The prevailing theory among the changelings was that the Nameless One (the only way the fey would refer to their former psychiatrist) had used Celtic mythology as part of his tortures, imprinting it on the survivors. The fey always laughed at this suggestion, though.
But actual war between the Seasons…that was rare. Virtually unheard of. Yes, they were chaotic, yes, they were as likely to smile at someone as kill them. But that was part of what kept them at peace. When you don’t care about anything, you don’t take offense to getting attacked by monsters every once in a while. The functional immortality probably helped too.
The Honored Mother just raised an eyebrow. “What’s this war about, exactly?”
In response, the Queen-Mother grinned. “The Cumadóir, of course.”
I knew a smattering of Irish, and I had to restrain myself from spitting in disgust. “The Composer. You’re going to ally with him.”
“Well…maybe.” The Crone shrugged. “That’s what the war’s about. Spring and Summer think the song is interesting, and think we should all become amhránaithe. Autumn and Winter are not convinced.” She grinned. “So we shall go to war. Isn’t that the best way to solve problems?”
Worried, I pulled my employer to the side. “Honored Mother, a war between the fey is—”
“Nowhere near as devastating as it sounds,” she muttered tiredly. “Don’t fret. Their contest will not spill into the streets.”
I frowned. “But—”
“Jarasax,” she said calmly. “I know what I am doing.” She turned back to the Queen-Mother. “Crone. What are the rules of the war?”
“Homunculi only,” the Crone replied with a grin. “And we’ll keep it underground.”
The Honored Mother blinked as realization dawned. “You’re asking permission.”
Our uninvited guest shrugged. “Take it as you like. I just want to make sure the cainteoirí don’t interfere.”
My employer frowned. “Cain…” she turned to me. “Jarasax?”
“Well, uh…it means ‘speakers,’ but I’m not sure in this context…”
‘Curfá’ was Irish for ‘chorus,’ and was the fey name for the screamers.
The Honored Mother narrowed her eyes. “You’re talking about the Paladins.”
“Of course I am,” the naked woman said with a sigh. “Really, dearest, do you have to make this so difficult? I’ll speak plainly.”
Suddenly, something was different. The way she stood, the way she held herself. The fey’s childish exuberance and enthusiasm was suddenly gone.
“The fey are going to be busy soon,” the Queen-Mother said flatly. “There will still be monsters, but very few new ones. Just lots of old designs. Once we come back, we’ll have decided whether to help the Cumadóir or your cainteoirí. If you interfere, it will greatly increase the chances of us siding with your enemies. Thuiscint?”
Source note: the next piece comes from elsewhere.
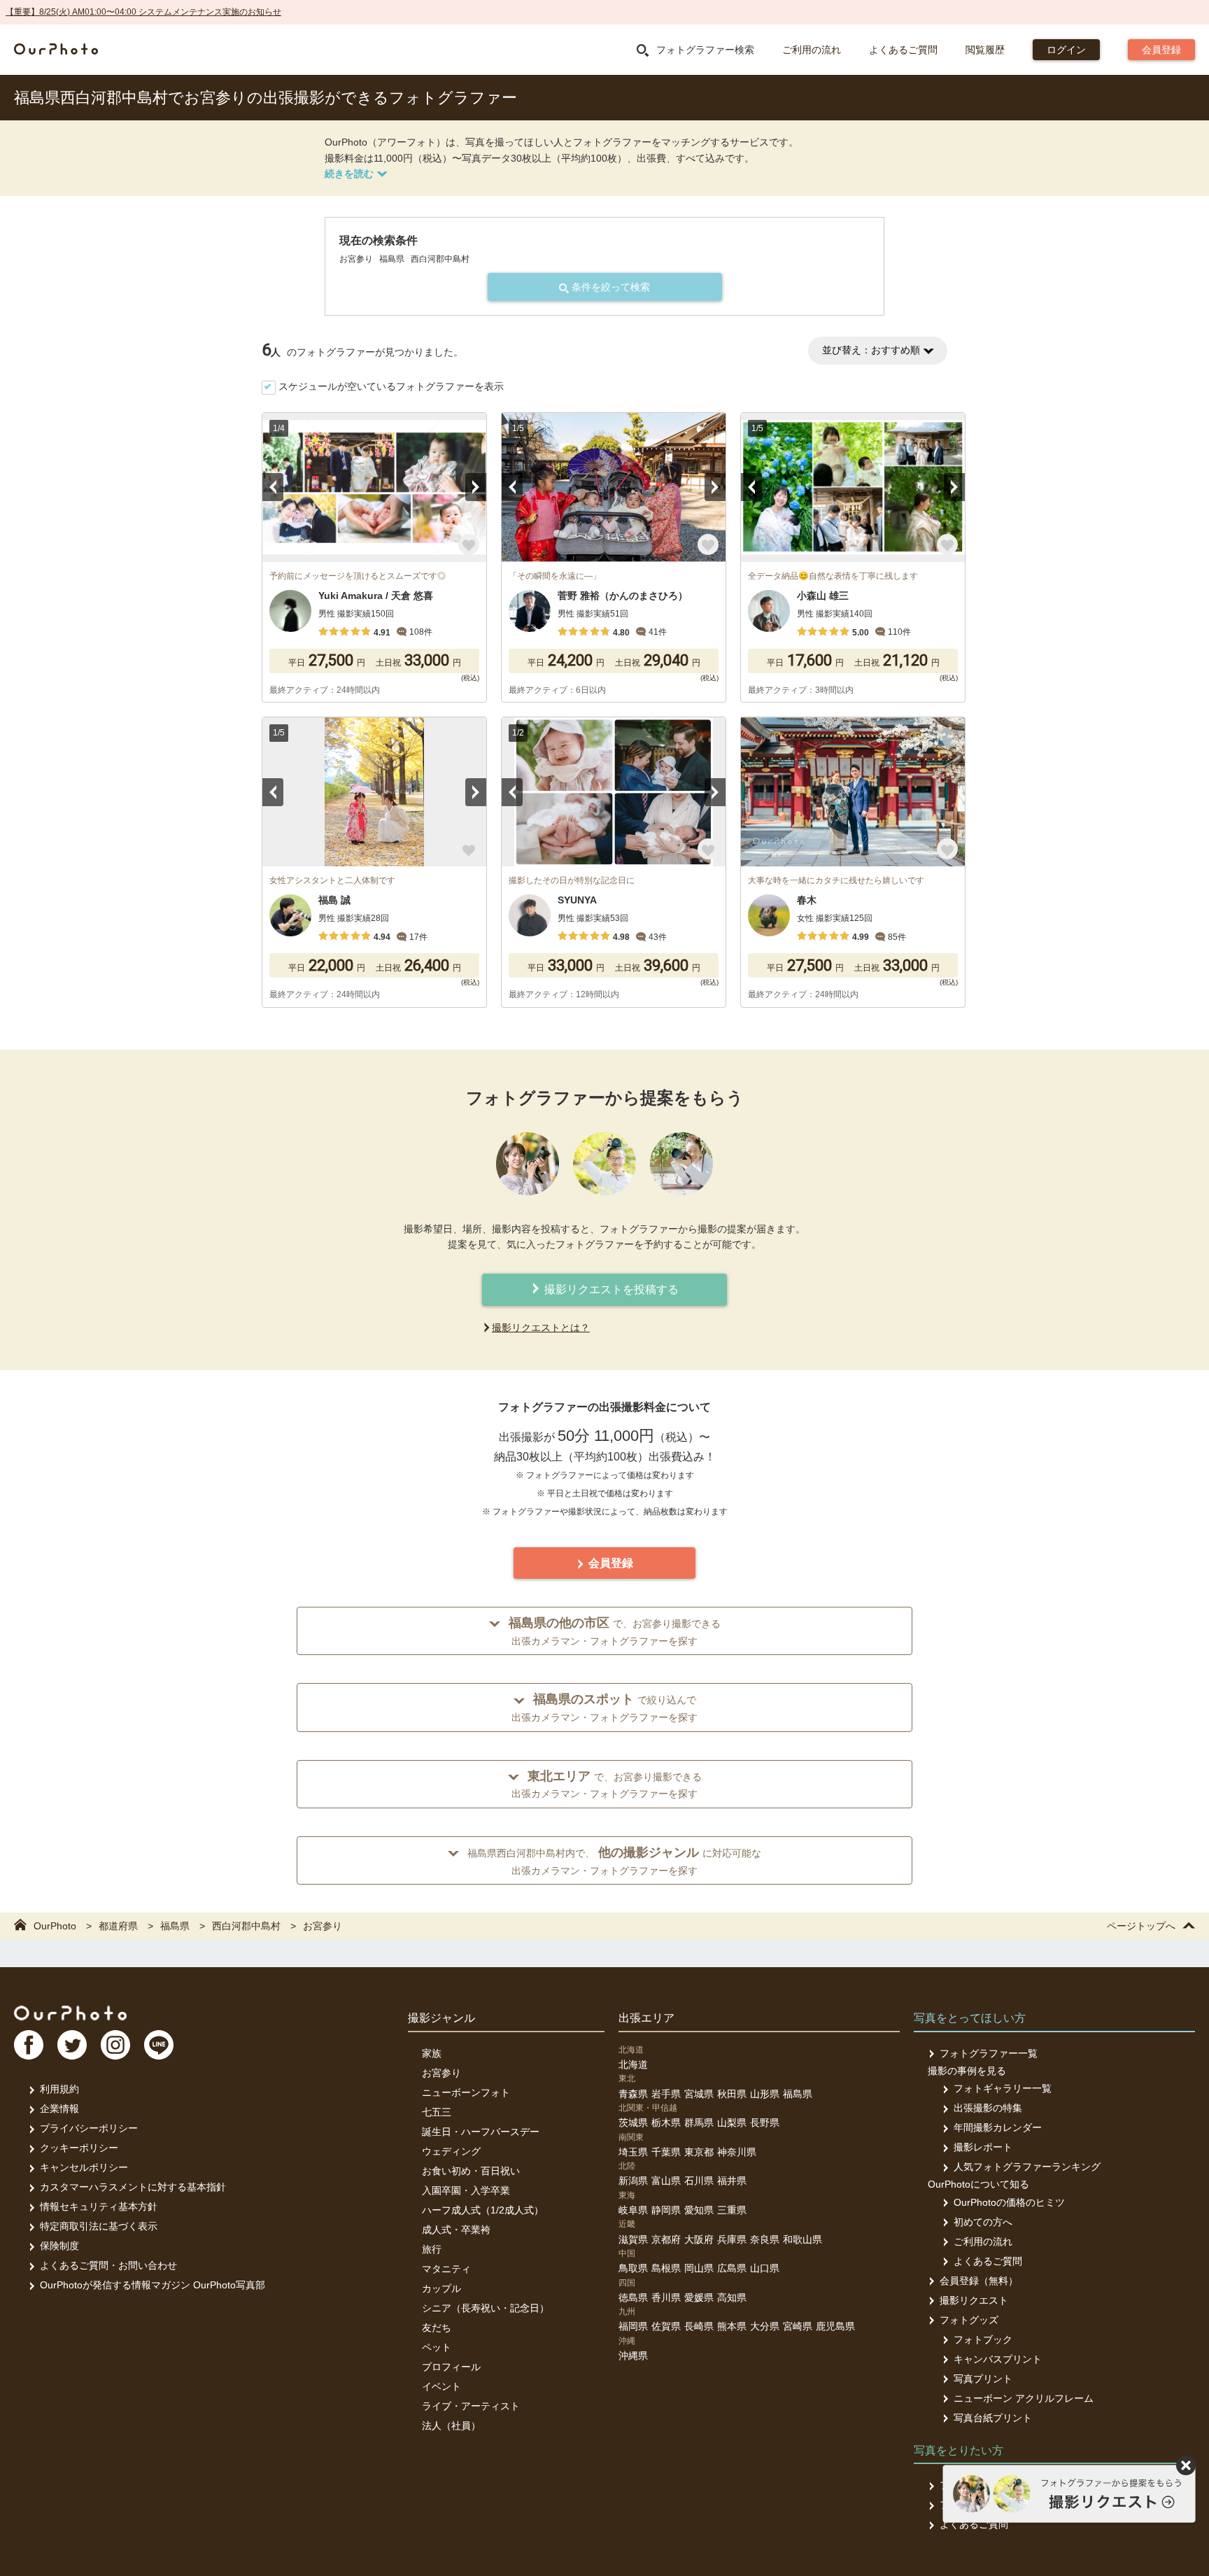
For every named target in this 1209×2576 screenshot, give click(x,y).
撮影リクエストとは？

My employer nodded slowly. “I understand.”
“Good,” the Crone said, her grin quickly returning. “Have fun, dearest. But not too much.” She began to fade back into the shadows. “You remember what happened last time.”
Behind the Scenes (scene 72)
This one took me a while. I needed a scene with more detail on both the fey and the Mother Monster, but I couldn’t find a good way to deal with both at the same time. Except for making it from one of their perspectives, which I didn’t want to do yet. Then I was reminded where precisely Jarasax’s allegiances lay, and suddenly it all fell into place.
Also, it’s annoying to write dialogue between more than two people when only one of them has a name. Okay, technically both of the women have names…and technically Jarasax doesn’t…but still. Not being able to use simple labels is frustrating.